Work item:
Going down the data below, set down exactly the line with "Focus the Description text area" and each line after it through the line with "This screenshot has height=966, width=1232."; no other lines.

Exercise input:
----------
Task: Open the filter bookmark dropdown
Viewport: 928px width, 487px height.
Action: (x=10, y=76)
----------
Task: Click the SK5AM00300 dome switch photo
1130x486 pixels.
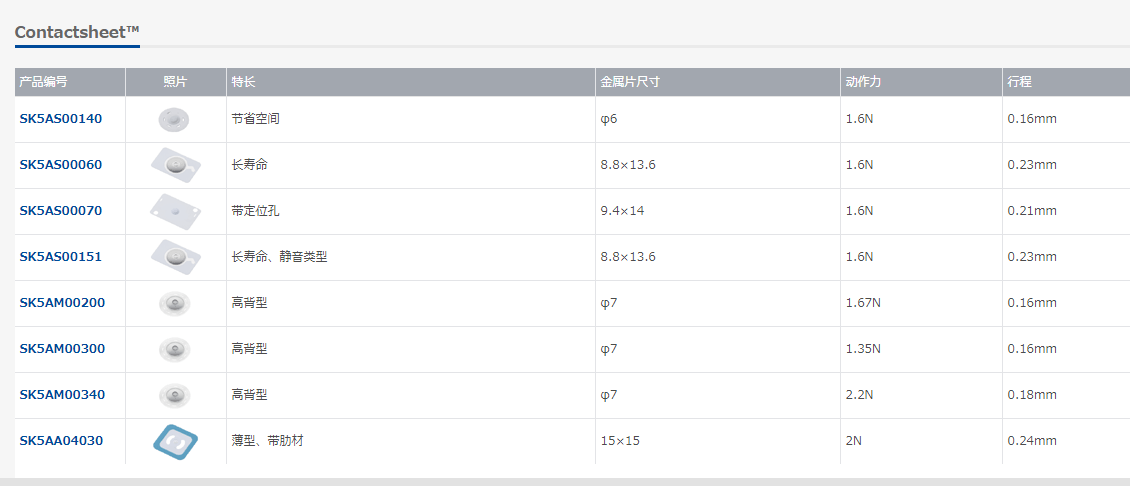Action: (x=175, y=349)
----------
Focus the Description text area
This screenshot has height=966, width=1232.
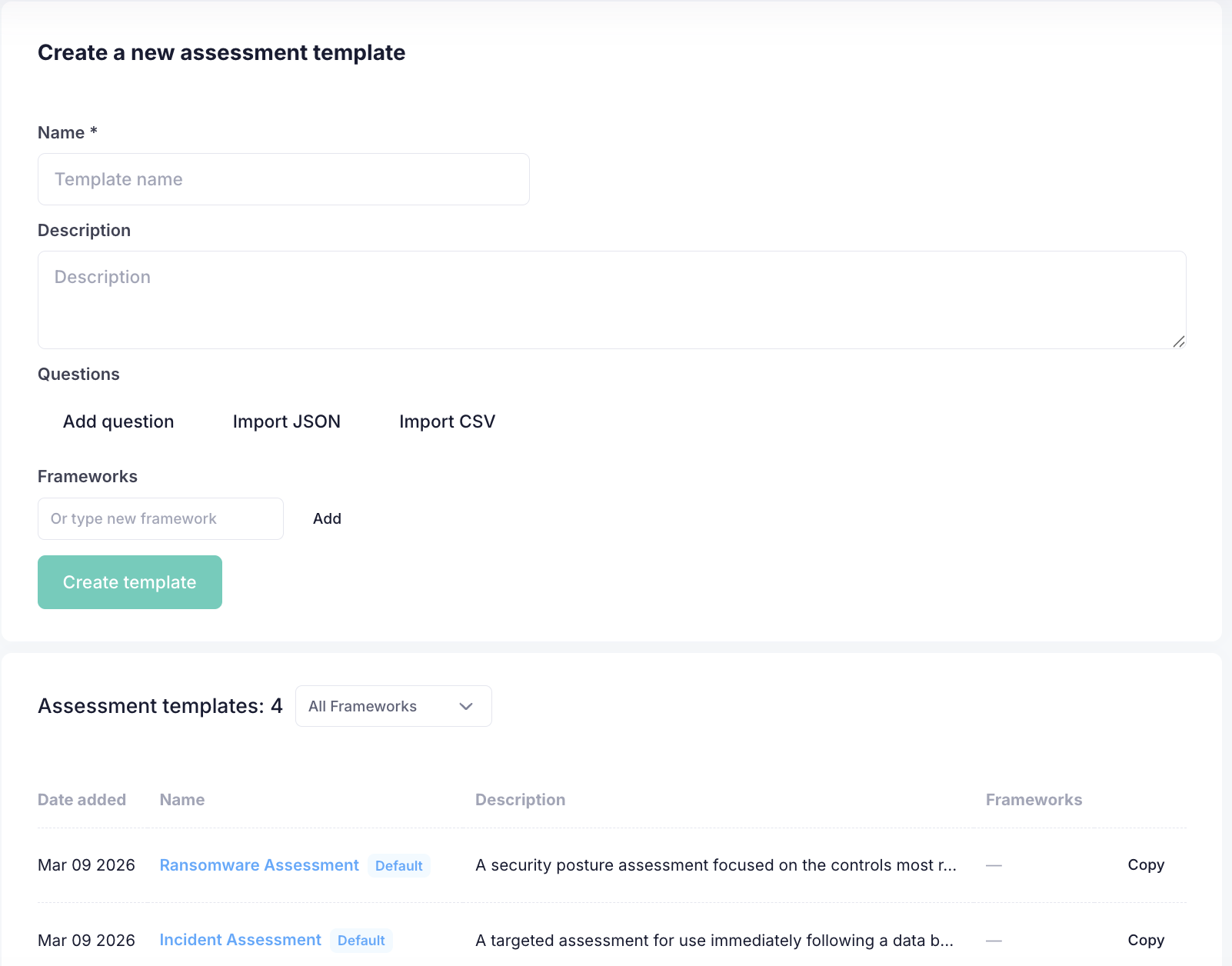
----------
Written answer:
Focus the Description text area
This screenshot has height=966, width=1232.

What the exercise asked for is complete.